The iPads they were working with as they developed it were bolted to the desk. It was still a secret device. They were buildings things on an untried platform, with no existing support tools. And it’s stayed in the top 10 grossing apps list.
They’ve had problems with the Kindle edition. They had to get the R&D lab to spend two weeks on it. It’s out there – so you have to get it fixed. And they’ve not been able to find a way to get the Kindle edition into the general subs package.
They now have The Times in seven different formats. They’re allowing the readers to choose – they’re not dictating where people read particular things.
Douglas Arellanes, Sourcefabric
They’re trying to Open Source news… They’re an NGO, trying to lower the barriers to entry so that smaller organisations can punch above their weight in news. And it’s to do with the least sexy bits of getting news online – the back end, the plumbing. Workflow needs to be built around content and not the other way around. In existing workflows, the technology determines the content. They try to reverse that, making it more natural for the journalists.
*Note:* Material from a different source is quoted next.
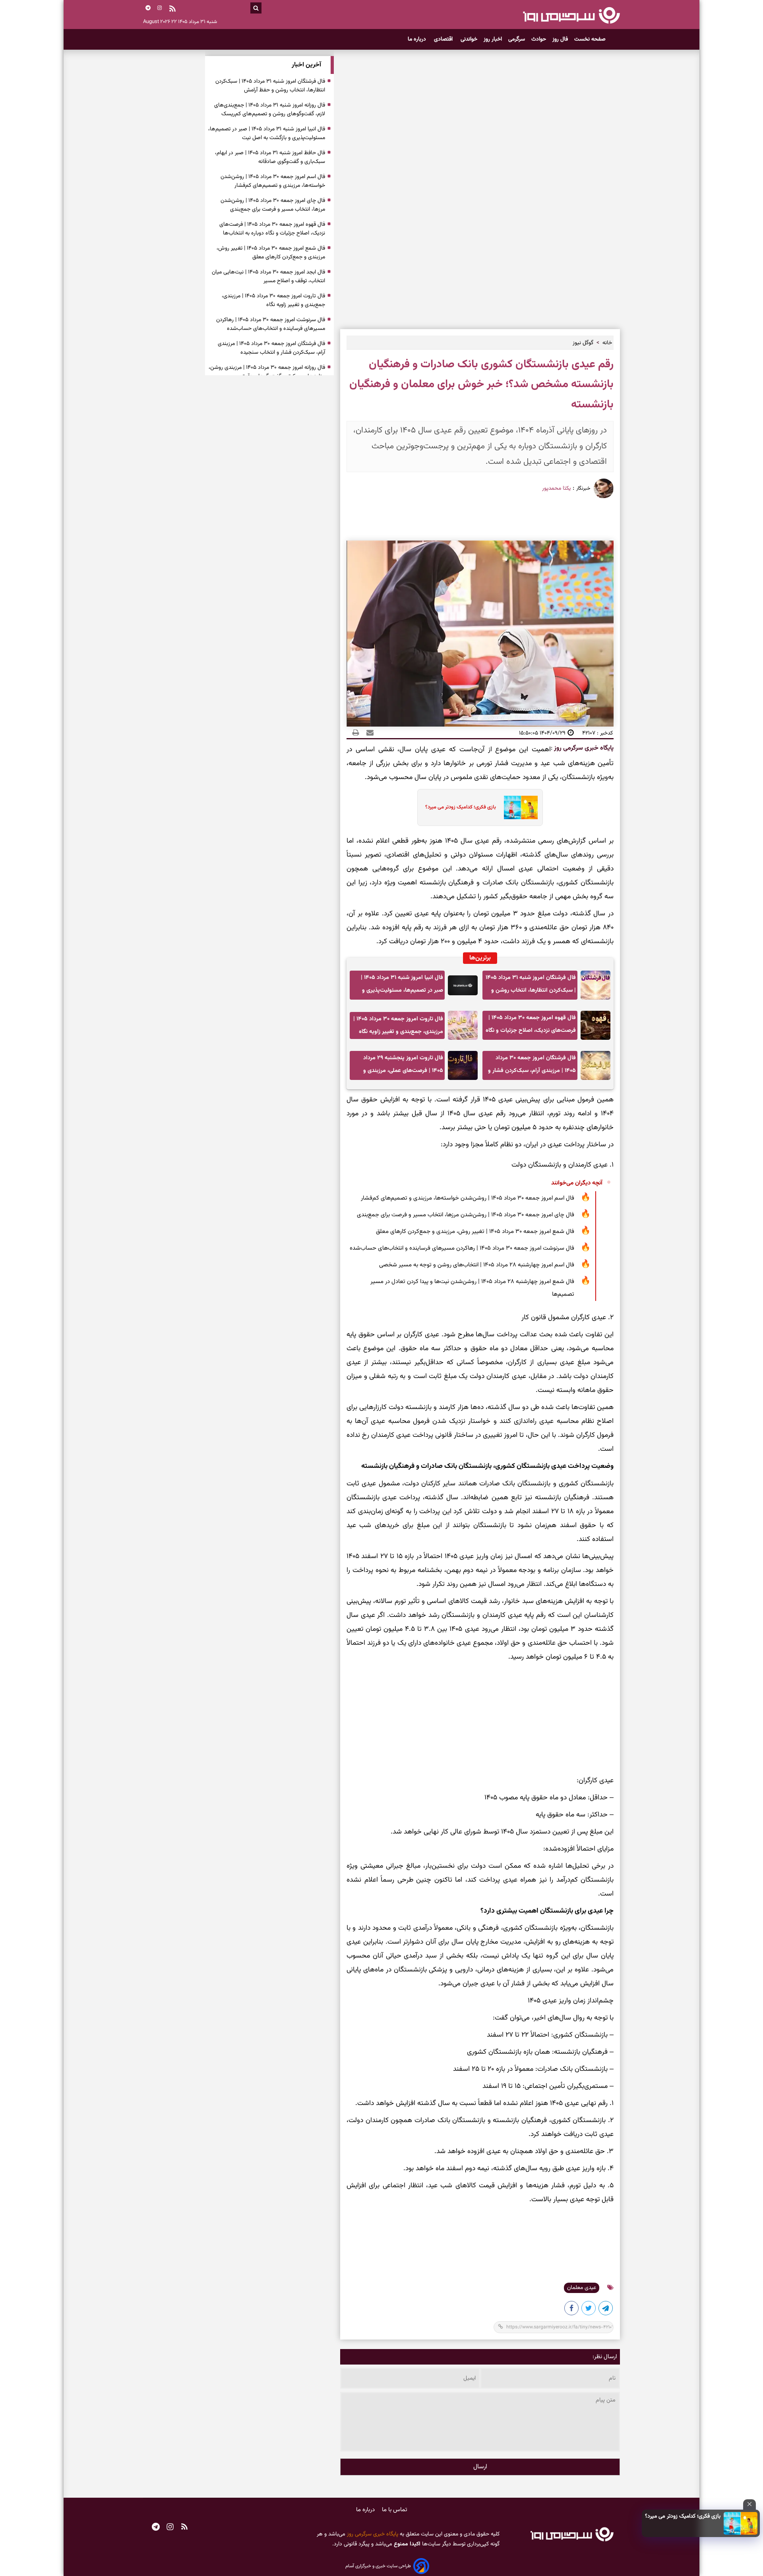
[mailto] (368, 733)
There are so many new platforms emerging that you need to be ready for anything. Make your system modular, tie them together with APIs, and make those APIs as rational as possible. When Basler Zeitung – a Swiss newspaper – was taken over by a right wing politician, the editorial team walked to set up by themselves as Tages Woche. Sourcefabric built Superdesk to bring the workflows together and manage print and web output from one CMS.
Ingest: Wires, data, APIS –> Process: create one, publish everywhere –> Output: every channel
Open source means free software (but someone from the audience disagrees). But more than that, you’re free to tinker with it and modify it to your purposes. You create a community of interest around the software. They may be half way around the world, but they’re dealing with the same issues as you. You can share this effort.
They are about to launch a new product called
Mike Goldsmith, editor in chief of iPad and tablet editions, Future
Should you be on iPad/Kindle/Nook? Yes. What should you do…? Ah. Interesting question.
Newsstands are good things for publishers. Rectangles made of glass are a lot like rectangles made of paper.
Future’s publishing? Interactive editions: T3 (Woodwing), Guitarist Deluxe (Adobe DPS) and Tap! (their own platform). Digital replicas: 65 titles.
- Digital replicas – make sense on tablets. Procycling looks fantastic on glass, because of its photography. And they’re multi-platform. They’re scaleable, affordable (team of 6 for all 65) and quick flag in the ground. BUT they’re seen as a poor relation, they”re not completely automated, and you can’t upsell advertising.
- Interactive Editions – Perfect for iOS. (People aren’t buying on Android) Performs well for conversion, developer friendly, and clients like it. And more chance of Apple promotion. BUT you can’t necessarily sell them for more. And extra devices are extra work. The business models have not yet settled – they’re experimenting and the manuals have yet to be written. HD Edition has to have HD content. There aren’t any good design companies producing HTML 5 ads yet – you end up doing it. You’re figuring out this as you go. Interactive editions: sexy, expensive, the future – and in need of thought if it’s going to be multi-device.
So… which is best? Digital replicas allow you to learn. Then you can (if the demand is there) upscale to an interactive edition and start to innovate.